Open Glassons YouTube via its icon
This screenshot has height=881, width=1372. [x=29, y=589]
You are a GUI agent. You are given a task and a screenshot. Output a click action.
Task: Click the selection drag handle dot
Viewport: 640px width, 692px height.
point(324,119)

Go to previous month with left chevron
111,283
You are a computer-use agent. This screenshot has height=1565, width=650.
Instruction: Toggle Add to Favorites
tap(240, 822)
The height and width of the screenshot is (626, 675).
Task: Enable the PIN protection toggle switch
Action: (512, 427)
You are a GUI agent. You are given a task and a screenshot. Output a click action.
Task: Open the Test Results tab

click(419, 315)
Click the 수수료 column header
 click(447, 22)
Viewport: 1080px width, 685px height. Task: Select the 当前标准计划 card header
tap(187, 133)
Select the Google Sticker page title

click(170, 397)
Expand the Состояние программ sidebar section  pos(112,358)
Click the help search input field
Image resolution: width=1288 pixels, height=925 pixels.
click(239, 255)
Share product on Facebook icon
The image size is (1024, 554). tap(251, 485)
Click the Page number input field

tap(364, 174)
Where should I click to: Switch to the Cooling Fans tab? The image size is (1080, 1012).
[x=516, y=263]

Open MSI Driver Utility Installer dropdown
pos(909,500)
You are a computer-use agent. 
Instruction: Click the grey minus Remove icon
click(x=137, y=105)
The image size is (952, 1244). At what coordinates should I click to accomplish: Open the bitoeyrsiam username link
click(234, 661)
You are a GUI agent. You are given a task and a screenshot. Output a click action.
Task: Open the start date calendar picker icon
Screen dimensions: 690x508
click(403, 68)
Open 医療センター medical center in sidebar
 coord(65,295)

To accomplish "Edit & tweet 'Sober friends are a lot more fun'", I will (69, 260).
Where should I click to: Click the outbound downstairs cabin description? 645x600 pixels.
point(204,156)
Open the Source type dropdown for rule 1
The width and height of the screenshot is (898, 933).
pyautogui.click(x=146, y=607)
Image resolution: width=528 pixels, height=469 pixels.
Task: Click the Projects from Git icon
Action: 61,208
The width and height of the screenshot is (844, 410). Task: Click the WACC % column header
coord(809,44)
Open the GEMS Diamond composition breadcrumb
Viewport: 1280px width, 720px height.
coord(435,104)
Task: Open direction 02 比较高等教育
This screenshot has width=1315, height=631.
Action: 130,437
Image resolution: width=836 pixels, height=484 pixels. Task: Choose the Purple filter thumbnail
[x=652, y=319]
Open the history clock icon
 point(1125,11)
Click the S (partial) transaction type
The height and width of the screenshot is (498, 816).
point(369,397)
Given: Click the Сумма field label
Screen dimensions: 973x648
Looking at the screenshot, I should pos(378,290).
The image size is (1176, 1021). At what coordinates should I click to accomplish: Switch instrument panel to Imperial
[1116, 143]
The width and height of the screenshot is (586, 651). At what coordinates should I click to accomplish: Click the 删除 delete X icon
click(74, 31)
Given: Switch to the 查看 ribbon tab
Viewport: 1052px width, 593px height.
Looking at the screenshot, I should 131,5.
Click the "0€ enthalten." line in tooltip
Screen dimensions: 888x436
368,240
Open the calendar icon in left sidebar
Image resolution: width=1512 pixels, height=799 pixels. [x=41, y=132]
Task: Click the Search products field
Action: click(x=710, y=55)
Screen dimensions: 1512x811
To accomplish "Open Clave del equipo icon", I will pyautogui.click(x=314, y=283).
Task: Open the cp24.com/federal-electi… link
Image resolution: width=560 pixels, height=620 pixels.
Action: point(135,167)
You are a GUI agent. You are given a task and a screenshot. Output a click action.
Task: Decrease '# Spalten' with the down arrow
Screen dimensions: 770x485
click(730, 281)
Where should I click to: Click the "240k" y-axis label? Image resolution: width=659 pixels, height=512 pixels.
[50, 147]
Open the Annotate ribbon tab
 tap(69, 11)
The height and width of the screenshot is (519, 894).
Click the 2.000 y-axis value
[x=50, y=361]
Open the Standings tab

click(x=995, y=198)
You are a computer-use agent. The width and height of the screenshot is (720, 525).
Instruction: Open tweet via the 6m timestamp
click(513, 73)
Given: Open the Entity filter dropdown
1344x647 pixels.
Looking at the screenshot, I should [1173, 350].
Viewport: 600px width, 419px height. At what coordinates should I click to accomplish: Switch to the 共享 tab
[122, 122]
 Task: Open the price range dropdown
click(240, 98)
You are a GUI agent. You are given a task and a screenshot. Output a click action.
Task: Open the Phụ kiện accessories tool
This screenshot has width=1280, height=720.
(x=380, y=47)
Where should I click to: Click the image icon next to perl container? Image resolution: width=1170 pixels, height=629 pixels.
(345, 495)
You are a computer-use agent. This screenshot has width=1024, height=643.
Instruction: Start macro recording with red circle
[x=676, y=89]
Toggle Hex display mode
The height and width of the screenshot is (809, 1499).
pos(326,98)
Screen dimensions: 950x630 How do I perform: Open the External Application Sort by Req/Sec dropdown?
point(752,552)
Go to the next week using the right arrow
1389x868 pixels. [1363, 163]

※ ※ ※

Prompt:
Repeat, character for character, the lines of the material above from the line with "Open the Source type dropdown for rule 1" through the line with "Given: Switch to the 查看 ribbon tab".

Answer section:
Open the Source type dropdown for rule 1
The width and height of the screenshot is (898, 933).
pyautogui.click(x=146, y=607)
Image resolution: width=528 pixels, height=469 pixels.
Task: Click the Projects from Git icon
Action: 61,208
The width and height of the screenshot is (844, 410). Task: Click the WACC % column header
coord(809,44)
Open the GEMS Diamond composition breadcrumb
Viewport: 1280px width, 720px height.
coord(435,104)
Task: Open direction 02 比较高等教育
This screenshot has width=1315, height=631.
Action: 130,437
Image resolution: width=836 pixels, height=484 pixels. Task: Choose the Purple filter thumbnail
[x=652, y=319]
Open the history clock icon
 point(1125,11)
Click the S (partial) transaction type
The height and width of the screenshot is (498, 816).
point(369,397)
Given: Click the Сумма field label
Screen dimensions: 973x648
Looking at the screenshot, I should pos(378,290).
The image size is (1176, 1021). At what coordinates should I click to accomplish: Switch instrument panel to Imperial
[1116, 143]
The width and height of the screenshot is (586, 651). At what coordinates should I click to accomplish: Click the 删除 delete X icon
click(74, 31)
Given: Switch to the 查看 ribbon tab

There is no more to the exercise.